I don’t particularly draw, paint or do anything with a sketchbook but I have found that a lot of what they talk about relates to me and coding. The other day in Kick in the Creatives they were interviewing Koosje Koene (she is one of the founders of Sketchbook Skool) and they were talking about what to do when you just don’t feel like doing your art.
I do two types of coding. One is day-job coding. I still enjoy it but even when I don’t feel like coding I have found that just starting gets me going. I open one of the IDEs that I work in and I just start typing.
The other type of coding that I do is for my mobile apps. And if I don’t feel like coding those, I don’t really have to. I don’t really get paid. The money I make on these apps is of very little consequence to my life. If I calculate money made divided by hours spent it would be under $2.00/hour. I really enjoy coding these mobile apps, but there are days where I don’t feel like coding. Paraphrasing Koosje Koene, I feel like I have broken something that I use to enjoy.
Interesting enough the same technique that she uses to get back into her art, I also implement to get back to coding. I give it a break. I go for a walk. And in due time, I get a new idea or a new twist on an old idea and I am off to the races. I have been coding for a couple of decades now and luckily I have not broken it yet.
Another Kick in the Creatives that I heard recently was about your own personal artistic style. Sandra Busby adamantly stated that a style should not be something you look for, but it is something that develops from continuously working on your art.
I have a lot more restrictions when coding than most artist have when doing their art. Although I code for fun, what I create I want it to be enjoyed by other people. I code casual games. I like playing them and I like making them. Most casual games are vertical and important button locations are at thumbs reach. Most people play these games with one hand while doing something else. There are many other restrictions that I impose on my games based on known ways people play these games.
I also try to re-use code as often as possible: it is part of the game I play and part of the fun. Everything I create for game 1, I try to create it so I can easily use it in-game 2.

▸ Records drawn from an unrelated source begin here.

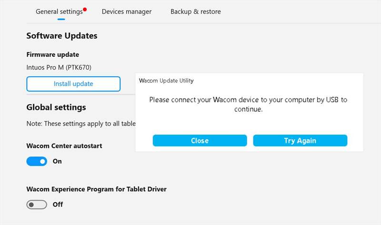Turn off the Wacom Center autostart toggle
Image resolution: width=381 pixels, height=225 pixels.
click(37, 161)
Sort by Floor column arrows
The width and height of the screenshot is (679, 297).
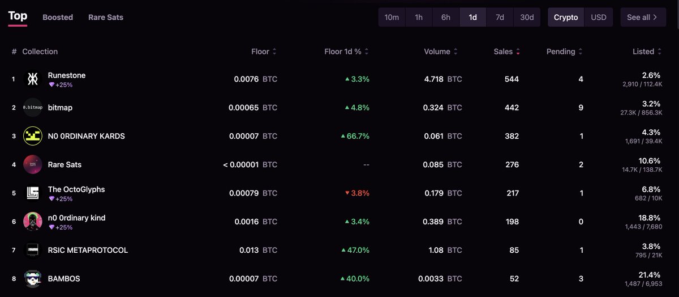[x=274, y=52]
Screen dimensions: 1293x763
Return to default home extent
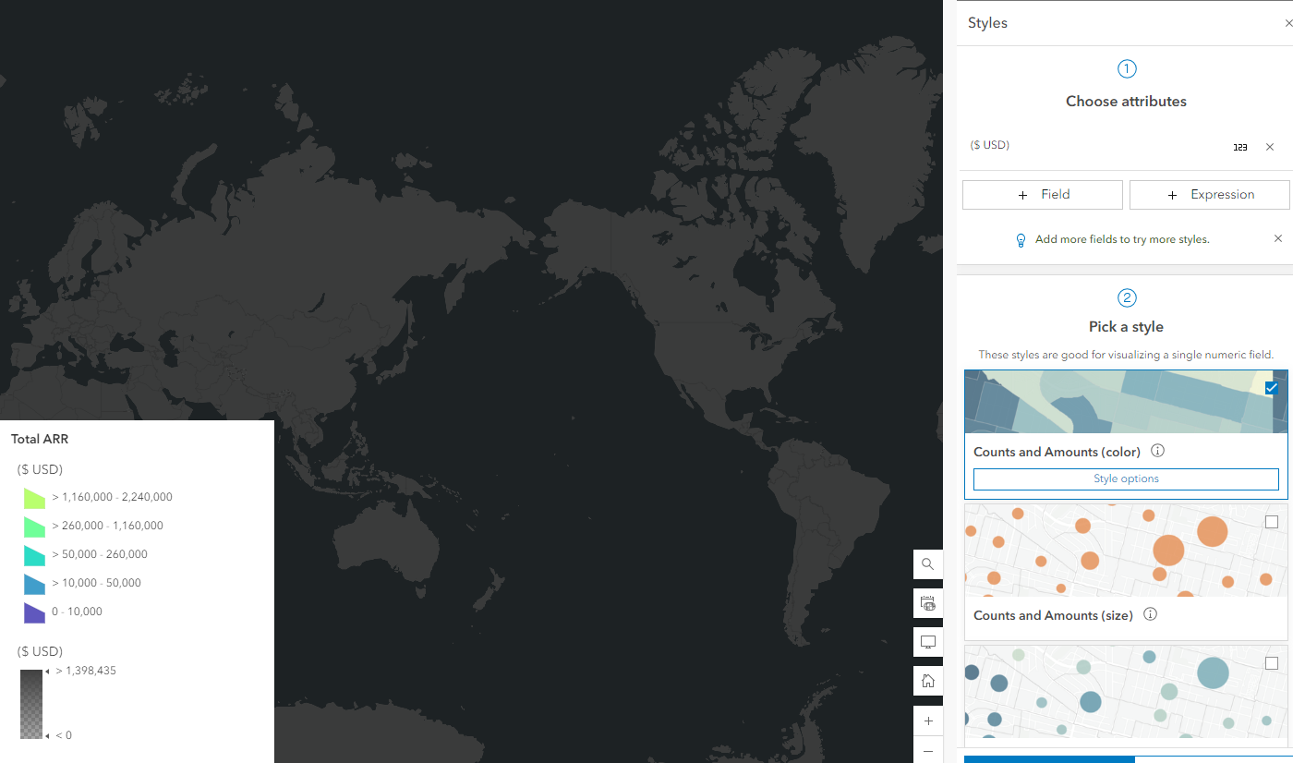coord(928,680)
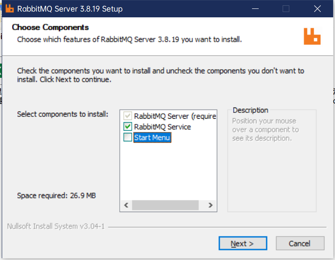Select the RabbitMQ Service component label

tap(162, 127)
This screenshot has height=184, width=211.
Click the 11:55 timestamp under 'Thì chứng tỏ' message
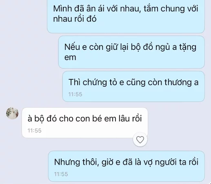tap(75, 94)
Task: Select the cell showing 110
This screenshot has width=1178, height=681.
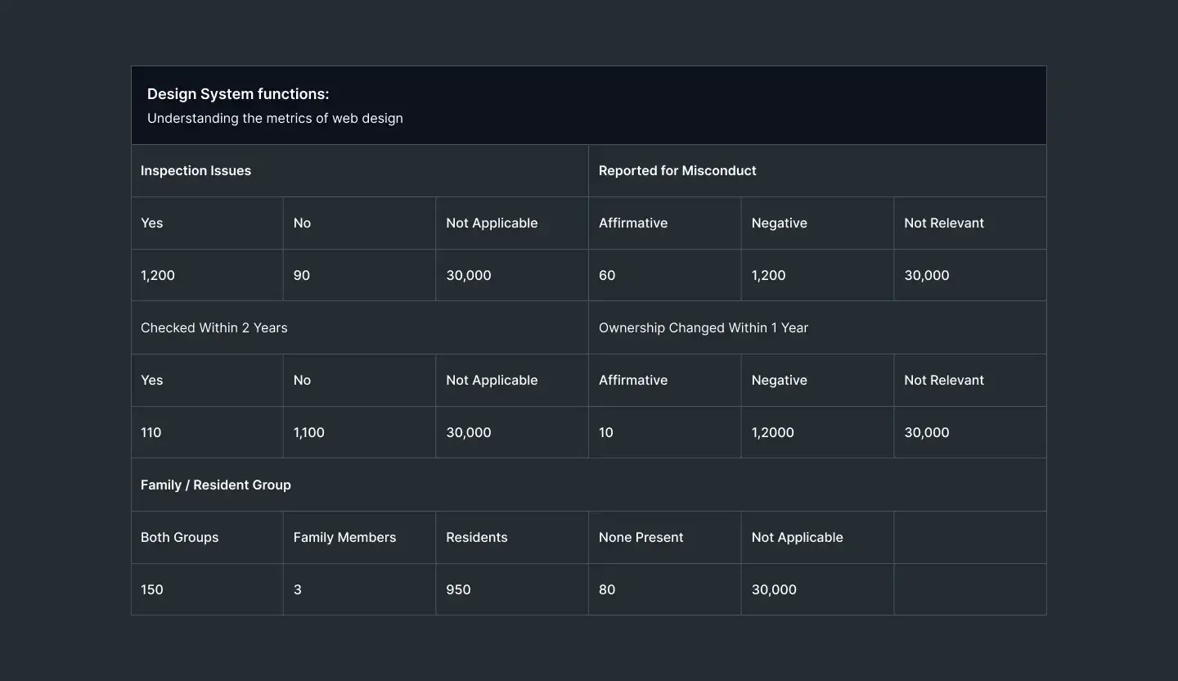Action: coord(151,433)
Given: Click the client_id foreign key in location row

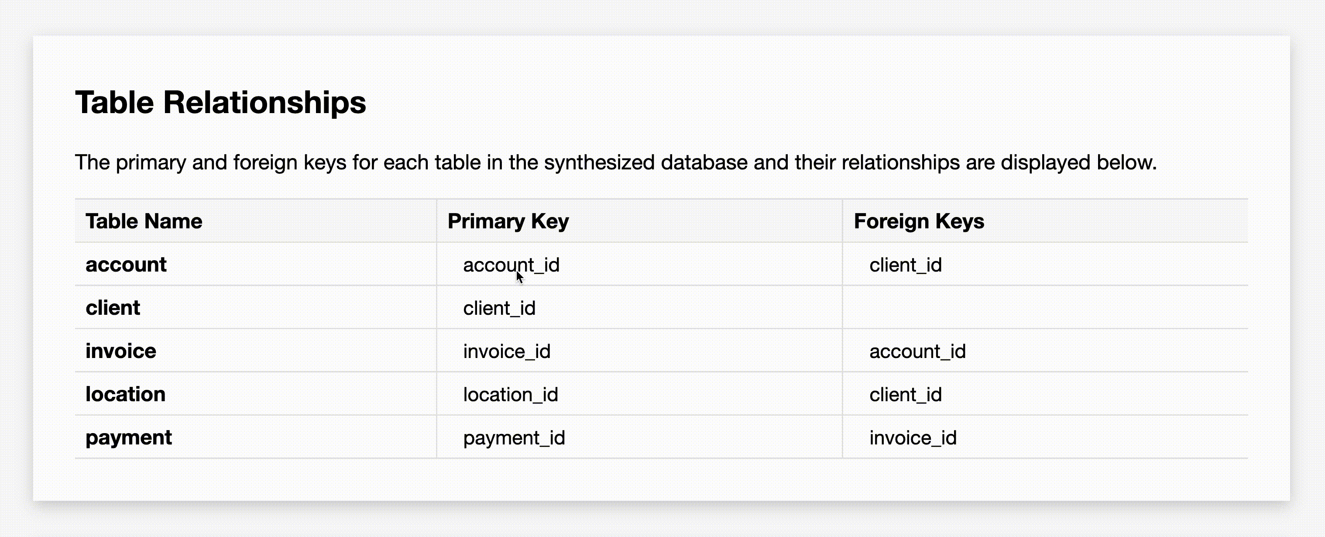Looking at the screenshot, I should pyautogui.click(x=905, y=395).
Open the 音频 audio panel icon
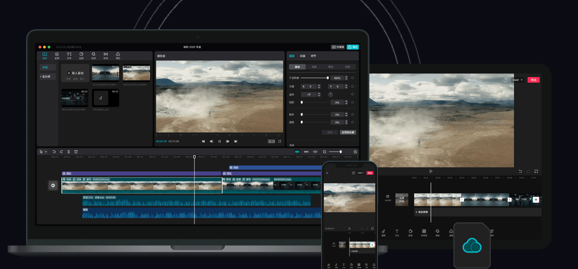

I mention the restrictions and the re-use of code because I believe they limit the range of possible styles. That being said if you look at my games and if you could look at my code for these games you will see a pattern. A style. As Sandra Busby stated in that podcast if somebody saw one of my art pieces and they knew me, they would probably know that I created it. I feel the same way about my apps and my code. And if you look at apps I have not upgraded in a while and those that I have you will see an evolution of that style. Not a style that I decided ahead of time and forced upon myself, but a style that evolved from continuous practicing of my craft.